EXERCÍCIOS —
a) Segundo o texto sobre o Mais Médicos, com qual organização os médicos cubanos assinariam contratos temporários?
b) Liste os países de origem dos médicos para os quais, segundo o texto sobre o Mais Médicos, o Ministério da Saúde tentava negociar uma licença provisória com o Conselho Federal de Medicina.
___ TEXTO PARA LEITURA ___
Por que os próprios brasileiros não preencheram todas as vagas do Mais Médicos desde o início?

Foto: Roberto Stuckert Filho/PR
Foto: Roberto Stuckert Filho/PR

O governo Temer alega ter conseguido resolver em poucas semanas o que o próprio governo Temer não conseguia resolver desde 2016, quando herdou o poder pelo impeachment de Dilma Rousseff. Desta forma, largou no ar que a necessidade de mão-de-obra cubana era meramente um problema político do Mais Médicos. A situação, claro, ainda demanda cautela. Afinal, não basta se inscrever, é preciso assumir a vaga. Mas, ao se considerar verdadeira a crença do Ministério da Saúde, outras questões se tornam obrigatórias, como a estampada na manchete acima.

O editorial do Estadão em 9 de maior de 2013 oferece boas pistas. Nos terceiros e quartos parágrafos, a disputa política travada entre o governo Dilma e o Conselho Federal de Medicina em torno do Revalida.

Os médicos cubanos viriam como prestadores de serviço ao governo brasileiro, com contratos temporários – de dois a três anos – assinados com a Organização Pan-Americana da Saúde (Opas). Como a lei exige a revalidação dos diplomas desses profissionais para que eles possam trabalhar aqui, o Ministério da Saúde estaria tentando, desde o ano passado, negociar com o Conselho Federal de Medicina (CFM) a concessão de licença provisória por aquele período, tanto para médicos de Cuba como de Portugal e Espanha. A pronta reação do CFM ao anúncio de que aquela medida estava em estudo, com duras críticas do governo, mostra que a negociação deu em nada.
___ TRECHOS DE DADOS ___
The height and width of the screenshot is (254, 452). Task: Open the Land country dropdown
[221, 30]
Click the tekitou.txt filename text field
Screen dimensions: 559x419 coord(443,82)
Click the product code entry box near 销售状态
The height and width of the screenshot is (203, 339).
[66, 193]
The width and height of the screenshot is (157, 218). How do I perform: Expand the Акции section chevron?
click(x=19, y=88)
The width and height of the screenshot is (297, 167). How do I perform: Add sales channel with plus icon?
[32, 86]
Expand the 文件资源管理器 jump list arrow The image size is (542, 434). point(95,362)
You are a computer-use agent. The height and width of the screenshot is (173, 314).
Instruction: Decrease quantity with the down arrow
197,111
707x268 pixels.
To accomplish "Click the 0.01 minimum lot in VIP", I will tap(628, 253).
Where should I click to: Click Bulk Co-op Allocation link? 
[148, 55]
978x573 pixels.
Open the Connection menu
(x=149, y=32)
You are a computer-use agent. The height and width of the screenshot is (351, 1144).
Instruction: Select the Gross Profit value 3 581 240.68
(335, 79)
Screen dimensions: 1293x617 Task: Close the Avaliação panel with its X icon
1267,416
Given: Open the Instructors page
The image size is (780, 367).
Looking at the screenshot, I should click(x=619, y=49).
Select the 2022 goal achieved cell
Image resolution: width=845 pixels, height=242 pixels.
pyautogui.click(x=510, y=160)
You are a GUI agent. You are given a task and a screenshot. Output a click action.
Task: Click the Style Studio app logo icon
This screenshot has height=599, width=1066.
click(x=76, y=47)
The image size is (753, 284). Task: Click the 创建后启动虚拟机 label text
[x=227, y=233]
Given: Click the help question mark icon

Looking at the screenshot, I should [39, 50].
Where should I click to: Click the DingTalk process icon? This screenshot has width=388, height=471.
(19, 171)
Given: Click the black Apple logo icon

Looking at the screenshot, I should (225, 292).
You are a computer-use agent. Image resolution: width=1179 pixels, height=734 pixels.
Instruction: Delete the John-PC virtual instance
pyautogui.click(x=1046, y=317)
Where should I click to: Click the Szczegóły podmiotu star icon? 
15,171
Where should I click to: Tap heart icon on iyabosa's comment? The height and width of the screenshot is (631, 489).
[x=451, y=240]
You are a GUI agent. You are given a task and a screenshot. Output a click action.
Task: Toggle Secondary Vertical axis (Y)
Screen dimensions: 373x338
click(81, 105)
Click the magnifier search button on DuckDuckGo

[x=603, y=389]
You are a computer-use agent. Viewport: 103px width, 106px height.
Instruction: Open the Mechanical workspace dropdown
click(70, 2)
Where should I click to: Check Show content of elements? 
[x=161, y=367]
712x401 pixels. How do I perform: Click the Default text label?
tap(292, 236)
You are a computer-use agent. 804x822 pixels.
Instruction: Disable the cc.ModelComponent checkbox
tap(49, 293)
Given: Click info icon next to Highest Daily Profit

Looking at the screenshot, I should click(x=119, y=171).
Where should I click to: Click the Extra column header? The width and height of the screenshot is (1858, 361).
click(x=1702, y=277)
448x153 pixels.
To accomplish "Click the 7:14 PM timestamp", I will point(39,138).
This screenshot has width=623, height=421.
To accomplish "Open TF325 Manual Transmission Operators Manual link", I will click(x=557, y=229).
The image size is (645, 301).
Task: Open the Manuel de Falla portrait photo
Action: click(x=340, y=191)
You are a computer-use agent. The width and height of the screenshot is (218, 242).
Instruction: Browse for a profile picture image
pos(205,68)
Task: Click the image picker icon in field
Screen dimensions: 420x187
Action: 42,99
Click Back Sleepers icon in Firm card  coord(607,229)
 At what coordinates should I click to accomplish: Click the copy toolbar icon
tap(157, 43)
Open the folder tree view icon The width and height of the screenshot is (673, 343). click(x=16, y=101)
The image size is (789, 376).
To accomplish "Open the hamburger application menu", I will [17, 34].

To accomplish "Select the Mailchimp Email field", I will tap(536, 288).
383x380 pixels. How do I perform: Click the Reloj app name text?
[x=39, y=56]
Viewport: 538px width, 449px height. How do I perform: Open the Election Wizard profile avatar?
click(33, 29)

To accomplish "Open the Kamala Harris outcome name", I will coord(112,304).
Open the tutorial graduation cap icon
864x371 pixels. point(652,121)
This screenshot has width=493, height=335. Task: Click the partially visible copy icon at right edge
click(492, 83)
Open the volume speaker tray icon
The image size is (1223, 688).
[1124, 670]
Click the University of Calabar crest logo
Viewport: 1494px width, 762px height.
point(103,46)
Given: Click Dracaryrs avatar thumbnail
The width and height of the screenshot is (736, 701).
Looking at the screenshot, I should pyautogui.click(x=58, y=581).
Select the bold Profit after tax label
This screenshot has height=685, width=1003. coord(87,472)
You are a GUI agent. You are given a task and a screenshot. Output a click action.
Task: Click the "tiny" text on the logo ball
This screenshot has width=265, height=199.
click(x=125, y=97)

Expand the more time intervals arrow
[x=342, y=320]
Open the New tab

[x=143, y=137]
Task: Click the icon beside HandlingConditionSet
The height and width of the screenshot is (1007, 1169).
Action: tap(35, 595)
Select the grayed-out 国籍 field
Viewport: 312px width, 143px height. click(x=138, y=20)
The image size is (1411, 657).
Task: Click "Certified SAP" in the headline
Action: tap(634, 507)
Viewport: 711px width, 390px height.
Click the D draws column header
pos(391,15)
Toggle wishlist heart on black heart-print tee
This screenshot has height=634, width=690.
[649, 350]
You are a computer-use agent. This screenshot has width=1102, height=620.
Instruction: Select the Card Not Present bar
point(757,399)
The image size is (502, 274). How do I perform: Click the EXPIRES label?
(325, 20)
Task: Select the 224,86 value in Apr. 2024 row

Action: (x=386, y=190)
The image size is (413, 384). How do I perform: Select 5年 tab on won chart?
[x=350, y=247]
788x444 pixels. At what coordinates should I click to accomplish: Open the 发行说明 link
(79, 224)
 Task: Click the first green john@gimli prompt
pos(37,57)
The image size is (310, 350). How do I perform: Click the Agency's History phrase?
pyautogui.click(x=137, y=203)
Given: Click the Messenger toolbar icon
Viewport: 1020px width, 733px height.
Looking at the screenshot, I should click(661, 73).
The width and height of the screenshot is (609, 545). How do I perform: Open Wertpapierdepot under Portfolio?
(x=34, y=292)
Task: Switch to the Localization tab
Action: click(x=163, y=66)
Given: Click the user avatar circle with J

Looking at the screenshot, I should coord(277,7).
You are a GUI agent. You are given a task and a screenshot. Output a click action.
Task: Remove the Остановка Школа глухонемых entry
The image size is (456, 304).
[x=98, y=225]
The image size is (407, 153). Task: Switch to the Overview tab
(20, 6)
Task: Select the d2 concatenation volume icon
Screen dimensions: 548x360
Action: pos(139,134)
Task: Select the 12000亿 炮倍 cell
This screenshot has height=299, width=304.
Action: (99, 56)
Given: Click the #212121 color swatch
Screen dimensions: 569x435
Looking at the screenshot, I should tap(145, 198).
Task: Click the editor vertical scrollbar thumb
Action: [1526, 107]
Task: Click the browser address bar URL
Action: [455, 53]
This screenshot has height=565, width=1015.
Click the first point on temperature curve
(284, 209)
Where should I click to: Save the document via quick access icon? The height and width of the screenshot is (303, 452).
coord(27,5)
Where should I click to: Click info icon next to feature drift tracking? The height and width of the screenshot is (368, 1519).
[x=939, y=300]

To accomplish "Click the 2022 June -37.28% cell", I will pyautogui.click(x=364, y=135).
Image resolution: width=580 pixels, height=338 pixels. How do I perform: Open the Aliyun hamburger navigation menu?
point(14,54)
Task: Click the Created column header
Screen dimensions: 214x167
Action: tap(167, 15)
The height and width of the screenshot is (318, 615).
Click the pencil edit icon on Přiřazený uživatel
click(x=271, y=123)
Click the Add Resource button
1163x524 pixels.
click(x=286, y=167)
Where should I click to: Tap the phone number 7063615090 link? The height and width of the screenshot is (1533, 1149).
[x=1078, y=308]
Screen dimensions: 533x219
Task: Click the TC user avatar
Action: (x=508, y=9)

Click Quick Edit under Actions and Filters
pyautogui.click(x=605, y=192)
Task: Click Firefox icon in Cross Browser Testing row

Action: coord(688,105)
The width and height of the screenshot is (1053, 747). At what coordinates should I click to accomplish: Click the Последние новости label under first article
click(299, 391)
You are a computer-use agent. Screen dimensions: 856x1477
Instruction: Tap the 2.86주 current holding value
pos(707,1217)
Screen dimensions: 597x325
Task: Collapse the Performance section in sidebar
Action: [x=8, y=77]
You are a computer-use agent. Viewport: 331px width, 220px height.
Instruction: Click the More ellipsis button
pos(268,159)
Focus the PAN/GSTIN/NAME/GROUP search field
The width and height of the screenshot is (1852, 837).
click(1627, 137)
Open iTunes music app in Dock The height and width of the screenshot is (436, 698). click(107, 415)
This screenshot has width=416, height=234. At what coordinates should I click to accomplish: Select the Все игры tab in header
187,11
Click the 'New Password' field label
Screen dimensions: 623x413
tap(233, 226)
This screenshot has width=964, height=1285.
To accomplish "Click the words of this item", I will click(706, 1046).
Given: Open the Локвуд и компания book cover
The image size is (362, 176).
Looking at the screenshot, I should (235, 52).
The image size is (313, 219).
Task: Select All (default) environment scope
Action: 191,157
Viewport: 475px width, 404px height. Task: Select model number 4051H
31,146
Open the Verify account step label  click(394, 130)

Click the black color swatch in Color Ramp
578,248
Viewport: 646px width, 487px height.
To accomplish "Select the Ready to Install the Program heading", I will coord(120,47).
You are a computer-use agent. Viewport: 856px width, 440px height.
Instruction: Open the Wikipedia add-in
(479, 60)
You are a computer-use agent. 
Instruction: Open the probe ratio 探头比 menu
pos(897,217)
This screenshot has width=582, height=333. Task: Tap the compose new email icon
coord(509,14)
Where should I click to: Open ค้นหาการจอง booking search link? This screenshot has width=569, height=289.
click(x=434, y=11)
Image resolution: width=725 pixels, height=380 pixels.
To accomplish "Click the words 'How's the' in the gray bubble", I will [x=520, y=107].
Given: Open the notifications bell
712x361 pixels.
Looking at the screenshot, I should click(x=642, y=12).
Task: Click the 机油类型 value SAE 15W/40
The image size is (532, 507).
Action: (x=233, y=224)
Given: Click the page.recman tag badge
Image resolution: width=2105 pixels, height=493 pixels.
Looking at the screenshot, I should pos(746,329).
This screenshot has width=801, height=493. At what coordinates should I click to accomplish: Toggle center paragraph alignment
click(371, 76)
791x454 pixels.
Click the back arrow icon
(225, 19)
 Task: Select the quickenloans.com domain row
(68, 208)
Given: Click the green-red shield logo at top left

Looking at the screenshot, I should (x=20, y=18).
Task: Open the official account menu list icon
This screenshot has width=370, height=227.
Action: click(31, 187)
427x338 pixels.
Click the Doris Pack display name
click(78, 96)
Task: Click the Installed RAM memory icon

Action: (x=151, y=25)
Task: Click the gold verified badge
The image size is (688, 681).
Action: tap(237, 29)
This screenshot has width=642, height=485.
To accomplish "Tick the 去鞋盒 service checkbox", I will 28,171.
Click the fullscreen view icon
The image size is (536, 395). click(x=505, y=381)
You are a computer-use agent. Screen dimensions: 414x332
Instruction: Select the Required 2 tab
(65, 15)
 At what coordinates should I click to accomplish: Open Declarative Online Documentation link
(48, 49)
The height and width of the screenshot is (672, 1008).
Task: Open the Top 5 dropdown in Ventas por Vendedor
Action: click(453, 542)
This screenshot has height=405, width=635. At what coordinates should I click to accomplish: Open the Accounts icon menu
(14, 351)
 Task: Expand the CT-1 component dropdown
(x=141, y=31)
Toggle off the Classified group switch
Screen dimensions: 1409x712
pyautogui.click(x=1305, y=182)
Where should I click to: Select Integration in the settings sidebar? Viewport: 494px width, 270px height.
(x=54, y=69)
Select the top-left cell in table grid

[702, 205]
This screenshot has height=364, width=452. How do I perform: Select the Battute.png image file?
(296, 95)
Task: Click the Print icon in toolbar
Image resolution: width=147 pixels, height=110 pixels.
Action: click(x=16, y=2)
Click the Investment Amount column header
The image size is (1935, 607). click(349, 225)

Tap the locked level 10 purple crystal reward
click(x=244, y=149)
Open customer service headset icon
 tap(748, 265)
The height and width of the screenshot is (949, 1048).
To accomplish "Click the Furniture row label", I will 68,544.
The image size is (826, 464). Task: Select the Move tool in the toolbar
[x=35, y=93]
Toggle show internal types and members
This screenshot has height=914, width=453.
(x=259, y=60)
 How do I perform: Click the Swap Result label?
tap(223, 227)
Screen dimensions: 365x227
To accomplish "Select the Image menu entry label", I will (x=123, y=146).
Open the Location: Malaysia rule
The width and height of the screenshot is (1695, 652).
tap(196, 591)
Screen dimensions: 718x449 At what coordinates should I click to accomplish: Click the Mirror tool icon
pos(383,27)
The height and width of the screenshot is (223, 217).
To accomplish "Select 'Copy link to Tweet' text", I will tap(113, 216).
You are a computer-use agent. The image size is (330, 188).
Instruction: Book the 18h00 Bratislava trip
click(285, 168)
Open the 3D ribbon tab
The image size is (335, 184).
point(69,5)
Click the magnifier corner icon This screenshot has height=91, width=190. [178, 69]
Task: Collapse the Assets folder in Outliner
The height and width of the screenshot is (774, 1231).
___
RESPOSTAS —
a) Com a Organização Pan-Americana da Saúde (Opas).

b) Cuba, Portugal e Espanha.